# R32 13" brake conversion instructions



## GT17V (Aug 7, 2001)

http://www.europeancarweb.com/tech/0402ec_brakes
Autotech's conversion kit
http://www.autotech.com/catalog/brakesys.htm








18" wheels recommended.
some 17" wheels may fit... [email protected] in the Wheel & Tire forum can help you find the appropiate 17" wheel


----------



## phatvw (Aug 29, 2001)

*Re: R32 13" brake conversion instructions (GT17V)*

Besides blue paint, are the R32 rear brakes the same as the 337 or TT rears?
Is the fitment on a regular MkIV plug and play or is a spacer required as hinted in the 337 thread: http://forums.vwvortex.com/zer...11264
The Autotech info and install threads don't get into those details. Also I assume the R32 rear brakes can be installed without removing the hub - just trim the dust shield right?


----------



## GT17V (Aug 7, 2001)

The rear brakes.... caliper is the same as the TT225 & 337
The caliper carrier, is the same thing as the TT225, not the 337, why? AWD rear suspension.
In order to fit the TT225 or R32 caliper and carrier on FWD MK4's you need a spacer & bolt kit-- from ECS tuning


----------



## phatvw (Aug 29, 2001)

*Re: (GT17V)*

Thanks for confirming. Here's a link for future reference:
http://www.ecstuning.com/stage...=1781
Rear conversion update
The ECStuning adapters were a little tricky to work with. They do not center the caliper carrier about the rotor 100% - they are about 0.5mm off such that the outboard end of the carrier comes quite close to the rotor. While you are tightening the bolts down you have to be very careful to line everything up. ECS = 5.5mm spacer. Should really be a 6mm spacer.
Here is a picture of the ECS adapter installed:








And a picture of what happens if you don't tighten things without aligning everything exactly:








You need to remove or trim the OEM 9.1" dust shield in order to fit the 10.1" rotors. I used tin snips and pliers to bend the shield out of the way:


----------



## phatvw (Aug 29, 2001)

*Re: (phatvw)*

Ran into some issues with installing the front R32 brakes with the brake hoses. Solution, use the Autotech R32-specific conversion hoses, not the OEM R32 hoses.
http://forums.vwvortex.com/zerothread?id=3045244



_Modified by phatvw at 5:45 PM 2-10-2007_


----------



## Ryan @ Autotech (May 12, 2005)

*Re: (phatvw)*

Phatvw has a pretty good DIY thread on the link he posted above; the correct brake lines to fit an R32 brake kit up to any other Mk4 vehicle are included in our R32 big brake conversion for the Mk4 chassis, and should keep installation issues to a minimum. 
If you happen to have sourced an R32 brake setup anywhere else then Autotech and need the lines separately to correctly get the parts to work, the stainless braided lines are $27.00 each, part number 10.611.1950MTK. http://****************.com/smile/emthup.gif


----------



## dieselgti (Apr 25, 2003)

*Re: (phatvw)*

Nice work!


----------



## elio (Nov 15, 2006)

*Re: (dieselgti)*

Sorry to take this thread from dead but what about matching caliper displaced volume & master cylinder displaced volume including brake pedal travel? is it the stock 1.8T master cylinder the same as the MK4 R32?


----------



## Zowexx (Sep 23, 2013)

sorry for raising this thread from beyond the grave but carriers ? does ANYONE know the cc of the bolts ? cause i have access to a cnc machine ! with hieght width etc etc


----------



## KG18t (Aug 9, 2006)

Zowexx said:


> sorry for raising this thread from beyond the grave but carriers ? does ANYONE know the cc of the bolts ? cause i have access to a cnc machine ! with hieght width etc etc


wait, you want to CNC bolts for the carriers?
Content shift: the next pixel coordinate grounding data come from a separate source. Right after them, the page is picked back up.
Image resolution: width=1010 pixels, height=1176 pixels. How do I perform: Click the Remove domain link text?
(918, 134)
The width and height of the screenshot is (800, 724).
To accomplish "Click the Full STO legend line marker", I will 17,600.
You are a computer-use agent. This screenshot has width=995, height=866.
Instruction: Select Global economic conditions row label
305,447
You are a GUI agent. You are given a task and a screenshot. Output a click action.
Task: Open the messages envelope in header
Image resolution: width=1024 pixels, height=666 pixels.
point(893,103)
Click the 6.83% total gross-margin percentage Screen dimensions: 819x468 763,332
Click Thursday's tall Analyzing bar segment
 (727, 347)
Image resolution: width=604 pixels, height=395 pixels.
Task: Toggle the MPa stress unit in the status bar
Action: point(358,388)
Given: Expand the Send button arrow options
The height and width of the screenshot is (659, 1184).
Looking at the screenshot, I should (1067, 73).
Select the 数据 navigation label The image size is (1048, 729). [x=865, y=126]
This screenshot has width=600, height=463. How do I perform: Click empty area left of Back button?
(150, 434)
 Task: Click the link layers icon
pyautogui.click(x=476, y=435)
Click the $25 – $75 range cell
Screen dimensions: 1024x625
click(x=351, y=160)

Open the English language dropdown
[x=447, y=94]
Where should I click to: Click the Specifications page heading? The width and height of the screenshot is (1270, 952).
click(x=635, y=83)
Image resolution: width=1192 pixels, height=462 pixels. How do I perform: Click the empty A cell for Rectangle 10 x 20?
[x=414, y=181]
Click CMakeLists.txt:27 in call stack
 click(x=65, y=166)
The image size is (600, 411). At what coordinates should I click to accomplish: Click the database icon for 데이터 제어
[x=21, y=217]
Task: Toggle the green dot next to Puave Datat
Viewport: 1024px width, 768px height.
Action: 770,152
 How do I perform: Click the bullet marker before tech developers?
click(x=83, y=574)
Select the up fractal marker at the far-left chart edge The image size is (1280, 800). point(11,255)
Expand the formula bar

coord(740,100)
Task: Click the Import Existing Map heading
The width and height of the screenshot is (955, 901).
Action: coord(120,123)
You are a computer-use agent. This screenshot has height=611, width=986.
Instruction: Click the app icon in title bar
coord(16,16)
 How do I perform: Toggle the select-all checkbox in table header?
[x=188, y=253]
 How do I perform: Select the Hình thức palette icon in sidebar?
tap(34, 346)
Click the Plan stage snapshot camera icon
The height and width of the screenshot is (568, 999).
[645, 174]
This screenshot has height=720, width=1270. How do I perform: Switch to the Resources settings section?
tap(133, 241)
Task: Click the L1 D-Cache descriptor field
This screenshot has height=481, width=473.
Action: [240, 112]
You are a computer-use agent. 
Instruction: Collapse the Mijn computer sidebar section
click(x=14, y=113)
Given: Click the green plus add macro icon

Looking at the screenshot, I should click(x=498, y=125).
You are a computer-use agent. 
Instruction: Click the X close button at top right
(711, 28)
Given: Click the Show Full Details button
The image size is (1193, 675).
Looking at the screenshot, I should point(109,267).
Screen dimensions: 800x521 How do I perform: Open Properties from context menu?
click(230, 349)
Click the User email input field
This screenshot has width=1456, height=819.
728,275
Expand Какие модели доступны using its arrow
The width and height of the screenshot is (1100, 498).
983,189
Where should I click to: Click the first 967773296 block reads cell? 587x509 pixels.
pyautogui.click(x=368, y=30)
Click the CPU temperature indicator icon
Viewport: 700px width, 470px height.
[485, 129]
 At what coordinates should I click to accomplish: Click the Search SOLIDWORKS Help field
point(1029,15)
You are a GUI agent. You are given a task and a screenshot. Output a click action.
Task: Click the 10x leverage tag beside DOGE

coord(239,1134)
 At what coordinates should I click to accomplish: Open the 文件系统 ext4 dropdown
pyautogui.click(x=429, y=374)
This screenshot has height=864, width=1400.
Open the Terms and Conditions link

And, I know it's a few years late for the other question - but 1.8t/vr6/r32 run the same MC (only difference is for traction control)


----------



## Zowexx (Sep 23, 2013)

KG18t said:


> wait, you want to CNC bolts for the carriers?
> 
> And, I know it's a few years late for the other question - but 1.8t/vr6/r32 run the same MC (only difference is for traction control)


I want the measurments for the bolt holes to the carriers so i can make my own since i cant seem to find them anywhere .. what do u mean by but 1.8t/vr6/r32 run the same MC (only difference is for traction control
)


----------